Top of Data
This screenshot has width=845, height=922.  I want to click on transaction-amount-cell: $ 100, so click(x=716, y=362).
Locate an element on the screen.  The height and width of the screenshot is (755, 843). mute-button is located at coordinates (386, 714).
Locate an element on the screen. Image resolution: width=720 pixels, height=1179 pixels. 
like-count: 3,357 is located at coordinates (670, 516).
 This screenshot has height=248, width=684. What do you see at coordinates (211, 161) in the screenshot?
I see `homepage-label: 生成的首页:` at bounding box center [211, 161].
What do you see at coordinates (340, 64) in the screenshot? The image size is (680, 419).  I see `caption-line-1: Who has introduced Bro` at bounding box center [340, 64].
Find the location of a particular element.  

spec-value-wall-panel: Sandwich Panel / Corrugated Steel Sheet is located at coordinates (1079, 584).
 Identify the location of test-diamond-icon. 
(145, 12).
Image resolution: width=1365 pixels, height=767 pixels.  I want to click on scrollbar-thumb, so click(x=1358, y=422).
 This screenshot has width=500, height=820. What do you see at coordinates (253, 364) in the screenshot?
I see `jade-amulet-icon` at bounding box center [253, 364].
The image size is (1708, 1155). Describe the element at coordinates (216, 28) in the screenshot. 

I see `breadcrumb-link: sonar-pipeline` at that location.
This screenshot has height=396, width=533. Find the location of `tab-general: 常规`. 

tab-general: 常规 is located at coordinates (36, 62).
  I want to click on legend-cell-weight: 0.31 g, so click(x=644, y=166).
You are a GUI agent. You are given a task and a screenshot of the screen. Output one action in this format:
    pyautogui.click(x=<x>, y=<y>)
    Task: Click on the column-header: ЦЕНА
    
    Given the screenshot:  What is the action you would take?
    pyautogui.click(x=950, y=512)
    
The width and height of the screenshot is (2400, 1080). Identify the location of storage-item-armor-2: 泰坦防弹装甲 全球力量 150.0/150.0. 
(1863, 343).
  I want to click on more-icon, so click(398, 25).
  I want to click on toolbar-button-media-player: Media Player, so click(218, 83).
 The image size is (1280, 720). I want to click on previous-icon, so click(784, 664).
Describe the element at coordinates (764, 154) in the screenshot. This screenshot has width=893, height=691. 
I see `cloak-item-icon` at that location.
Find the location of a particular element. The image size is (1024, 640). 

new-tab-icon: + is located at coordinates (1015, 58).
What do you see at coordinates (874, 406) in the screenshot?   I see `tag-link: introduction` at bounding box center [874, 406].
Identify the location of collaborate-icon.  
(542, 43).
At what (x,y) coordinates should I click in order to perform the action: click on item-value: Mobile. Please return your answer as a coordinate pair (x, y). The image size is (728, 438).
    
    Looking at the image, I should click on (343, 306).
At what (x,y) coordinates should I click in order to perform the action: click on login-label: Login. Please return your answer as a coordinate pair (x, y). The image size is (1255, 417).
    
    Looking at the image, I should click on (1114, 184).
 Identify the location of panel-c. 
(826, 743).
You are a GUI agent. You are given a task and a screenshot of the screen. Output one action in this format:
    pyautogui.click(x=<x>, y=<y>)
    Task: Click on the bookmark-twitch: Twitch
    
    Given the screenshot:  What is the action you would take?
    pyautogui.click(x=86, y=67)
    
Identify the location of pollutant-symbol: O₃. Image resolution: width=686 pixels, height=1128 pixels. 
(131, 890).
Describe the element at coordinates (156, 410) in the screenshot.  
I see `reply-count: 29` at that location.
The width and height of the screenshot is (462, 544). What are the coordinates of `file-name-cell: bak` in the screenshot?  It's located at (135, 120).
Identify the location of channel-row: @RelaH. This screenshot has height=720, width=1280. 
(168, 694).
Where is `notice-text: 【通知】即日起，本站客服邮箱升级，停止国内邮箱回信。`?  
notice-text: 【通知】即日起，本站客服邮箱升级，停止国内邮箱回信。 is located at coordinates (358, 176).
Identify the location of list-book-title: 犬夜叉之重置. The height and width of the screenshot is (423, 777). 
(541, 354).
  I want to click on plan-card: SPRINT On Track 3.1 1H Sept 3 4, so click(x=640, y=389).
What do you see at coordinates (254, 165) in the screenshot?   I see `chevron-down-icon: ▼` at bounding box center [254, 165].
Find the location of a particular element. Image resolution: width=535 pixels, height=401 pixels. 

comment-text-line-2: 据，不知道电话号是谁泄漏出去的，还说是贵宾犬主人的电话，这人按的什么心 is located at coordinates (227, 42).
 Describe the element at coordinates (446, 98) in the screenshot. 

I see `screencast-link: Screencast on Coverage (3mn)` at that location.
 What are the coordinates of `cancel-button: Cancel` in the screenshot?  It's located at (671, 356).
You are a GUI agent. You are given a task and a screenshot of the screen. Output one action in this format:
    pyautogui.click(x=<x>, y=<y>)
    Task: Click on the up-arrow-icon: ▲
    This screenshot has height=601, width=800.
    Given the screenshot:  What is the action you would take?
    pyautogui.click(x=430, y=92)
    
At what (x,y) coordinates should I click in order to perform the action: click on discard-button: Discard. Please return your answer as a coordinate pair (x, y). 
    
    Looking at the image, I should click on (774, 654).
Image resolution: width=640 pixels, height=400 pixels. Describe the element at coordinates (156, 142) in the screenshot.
Bottom of Data
**Your goal**: Return the stored data above verbatim, line for line, changing nothing.

**Task output**:
This screenshot has width=845, height=922.  I want to click on transaction-amount-cell: $ 100, so click(x=716, y=362).
Locate an element on the screen.  The height and width of the screenshot is (755, 843). mute-button is located at coordinates (386, 714).
Locate an element on the screen. Image resolution: width=720 pixels, height=1179 pixels. 
like-count: 3,357 is located at coordinates (670, 516).
 This screenshot has height=248, width=684. What do you see at coordinates (211, 161) in the screenshot?
I see `homepage-label: 生成的首页:` at bounding box center [211, 161].
What do you see at coordinates (340, 64) in the screenshot? The image size is (680, 419).  I see `caption-line-1: Who has introduced Bro` at bounding box center [340, 64].
Find the location of a particular element.  

spec-value-wall-panel: Sandwich Panel / Corrugated Steel Sheet is located at coordinates (1079, 584).
 Identify the location of test-diamond-icon. 
(145, 12).
Image resolution: width=1365 pixels, height=767 pixels.  I want to click on scrollbar-thumb, so click(x=1358, y=422).
 This screenshot has width=500, height=820. What do you see at coordinates (253, 364) in the screenshot?
I see `jade-amulet-icon` at bounding box center [253, 364].
The image size is (1708, 1155). Describe the element at coordinates (216, 28) in the screenshot. 

I see `breadcrumb-link: sonar-pipeline` at that location.
This screenshot has height=396, width=533. Find the location of `tab-general: 常规`. 

tab-general: 常规 is located at coordinates (36, 62).
  I want to click on legend-cell-weight: 0.31 g, so click(x=644, y=166).
You are a GUI agent. You are given a task and a screenshot of the screen. Output one action in this format:
    pyautogui.click(x=<x>, y=<y>)
    Task: Click on the column-header: ЦЕНА
    
    Given the screenshot:  What is the action you would take?
    pyautogui.click(x=950, y=512)
    
The width and height of the screenshot is (2400, 1080). Identify the location of storage-item-armor-2: 泰坦防弹装甲 全球力量 150.0/150.0. 
(1863, 343).
  I want to click on more-icon, so click(398, 25).
  I want to click on toolbar-button-media-player: Media Player, so click(218, 83).
 The image size is (1280, 720). I want to click on previous-icon, so click(784, 664).
Describe the element at coordinates (764, 154) in the screenshot. This screenshot has width=893, height=691. 
I see `cloak-item-icon` at that location.
Find the location of a particular element. The image size is (1024, 640). 

new-tab-icon: + is located at coordinates (1015, 58).
What do you see at coordinates (874, 406) in the screenshot?   I see `tag-link: introduction` at bounding box center [874, 406].
Identify the location of collaborate-icon.  
(542, 43).
At what (x,y) coordinates should I click in order to perform the action: click on item-value: Mobile. Please return your answer as a coordinate pair (x, y). The image size is (728, 438).
    
    Looking at the image, I should click on (343, 306).
At what (x,y) coordinates should I click in order to perform the action: click on login-label: Login. Please return your answer as a coordinate pair (x, y). The image size is (1255, 417).
    
    Looking at the image, I should click on (1114, 184).
 Identify the location of panel-c. 
(826, 743).
You are a GUI agent. You are given a task and a screenshot of the screen. Output one action in this format:
    pyautogui.click(x=<x>, y=<y>)
    Task: Click on the bookmark-twitch: Twitch
    
    Given the screenshot:  What is the action you would take?
    pyautogui.click(x=86, y=67)
    
Identify the location of pollutant-symbol: O₃. Image resolution: width=686 pixels, height=1128 pixels. 
(131, 890).
Describe the element at coordinates (156, 410) in the screenshot.  
I see `reply-count: 29` at that location.
The width and height of the screenshot is (462, 544). What are the coordinates of `file-name-cell: bak` in the screenshot?  It's located at (135, 120).
Identify the location of channel-row: @RelaH. This screenshot has height=720, width=1280. 
(168, 694).
Where is `notice-text: 【通知】即日起，本站客服邮箱升级，停止国内邮箱回信。`?  
notice-text: 【通知】即日起，本站客服邮箱升级，停止国内邮箱回信。 is located at coordinates (358, 176).
Identify the location of list-book-title: 犬夜叉之重置. The height and width of the screenshot is (423, 777). 
(541, 354).
  I want to click on plan-card: SPRINT On Track 3.1 1H Sept 3 4, so click(x=640, y=389).
What do you see at coordinates (254, 165) in the screenshot?   I see `chevron-down-icon: ▼` at bounding box center [254, 165].
Find the location of a particular element. Image resolution: width=535 pixels, height=401 pixels. 

comment-text-line-2: 据，不知道电话号是谁泄漏出去的，还说是贵宾犬主人的电话，这人按的什么心 is located at coordinates (227, 42).
 Describe the element at coordinates (446, 98) in the screenshot. 

I see `screencast-link: Screencast on Coverage (3mn)` at that location.
 What are the coordinates of `cancel-button: Cancel` in the screenshot?  It's located at (671, 356).
You are a GUI agent. You are given a task and a screenshot of the screen. Output one action in this format:
    pyautogui.click(x=<x>, y=<y>)
    Task: Click on the up-arrow-icon: ▲
    This screenshot has height=601, width=800.
    Given the screenshot:  What is the action you would take?
    pyautogui.click(x=430, y=92)
    
At what (x,y) coordinates should I click in order to perform the action: click on discard-button: Discard. Please return your answer as a coordinate pair (x, y). 
    
    Looking at the image, I should click on (774, 654).
Image resolution: width=640 pixels, height=400 pixels. Describe the element at coordinates (156, 142) in the screenshot.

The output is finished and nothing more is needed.